9.5 Vendor Self-Interest in Energy Disclosures

The 0.24 Wh figure originates from a Google technical paper. We address this directly: the paper uses a comprehensive boundary that actually inflates the reported figure relative to hardware-only estimates (which would be ≈0.10 Wh). Independent estimates from Epoch AI (0.30 Wh) and Sam Altman's disclosure (0.34 Wh) bracket the Google figure from above. Even at 0.55 Wh — double the Google central estimate — the Scenario B efficiency advantage persists at approximately 3.2×.

§ 10

Policy Implications and Research Agenda

10.1 For Corporate Sustainability Officers

Organisations seeking to minimise their digital information-retrieval footprint should: (i) prioritise mobile-first LLM deployments for research and synthesis tasks over traditional search workflows on cellular connections; (ii) audit ad-tech footprint — browser-level ad blocking can reduce device energy by 15–44%; (iii) resist reasoning-model adoption for tasks that standard models handle adequately; (iv) incorporate session-level energy accounting into digital sustainability reporting.

10.2 For Regulators and Policy-Makers

The EU AI Act and emerging AI energy disclosure frameworks should carefully distinguish between aggregate supply-side energy demand (a legitimate large-scale concern) and per-task unit efficiency (where AI is frequently the lower-energy option). Regulatory frameworks that impose unit-energy taxes on LLM queries without considering the full-stack alternative-use-case energy risk creating perverse incentives.

10.3 Research Agenda

  1. Empirical hallucination rate data disaggregated by query type, with energy impact modelling for verification workflows.
  2. Independent, multi-provider inference energy benchmarks across production-realistic workloads with comprehensive system boundaries.
  3. Full Scope 3 lifecycle assessment for LLM and search infrastructure including embodied hardware carbon.
  4. Field measurement of cellular modem energy during LLM vs. search data payloads.
  5. Economic analysis of the content-creator/publisher externality: LLMs substituting for web visits reduce advertising revenue for publishers whose content trained the models.
§ 11

Conclusions

The 'AI energy crisis' is real at the level of data-centre infrastructure, grid load, and aggregate demand growth. It is not accurately described, however, by the claim that individual AI query interactions are systematically more energy-intensive than their web-search counterparts. For complex synthesis tasks performed on mobile devices, LLM sessions consume approximately 4–9× less energy than equivalent ad-supported web search sessions. This advantage is structurally driven by three compounding factors:

  • The high energy intensity of mobile cellular data transmission applied to the large payloads of modern webpages
  • The device energy overhead of the ad-tech supply chain consuming 15–44% of browsing power with zero informational value to the user
  • Reduced device screen-on time from faster task completion, validated experimentally at CHI 2025
Traditional web search is quietly becoming 'Search + LLM Inference' — making the 0.3 Wh baseline an increasingly outdated lower bound.
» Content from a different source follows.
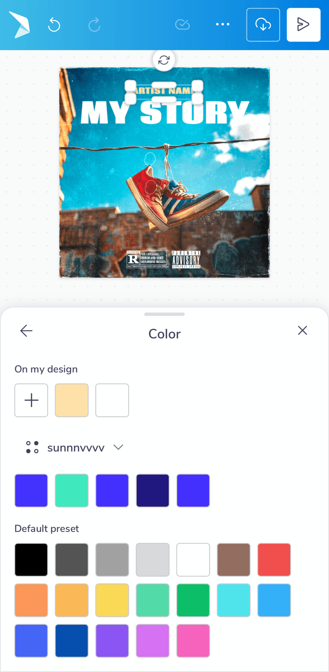Pick the red default preset color

point(274,560)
These advantages disappear or reverse on Wi-Fi for simple queries, for reasoning-model inference, and for agentic workflows. The Jevons paradox ensures that unit efficiency gains do not guarantee aggregate efficiency gains, and the rapid growth of AI query volume is a legitimate supply-side concern independent of unit efficiency.
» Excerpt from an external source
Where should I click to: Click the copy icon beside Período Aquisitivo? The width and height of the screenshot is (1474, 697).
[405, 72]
The practical recommendation is precise: for individuals and institutions seeking to minimise the energy footprint of knowledge work on mobile devices, redirecting complex synthesis tasks to LLM interfaces represents a materially more efficient workflow than multi-page web search. This finding should inform corporate digital sustainability strategies, regulatory impact assessments of AI energy policy, and the emerging discipline of sustainable information retrieval.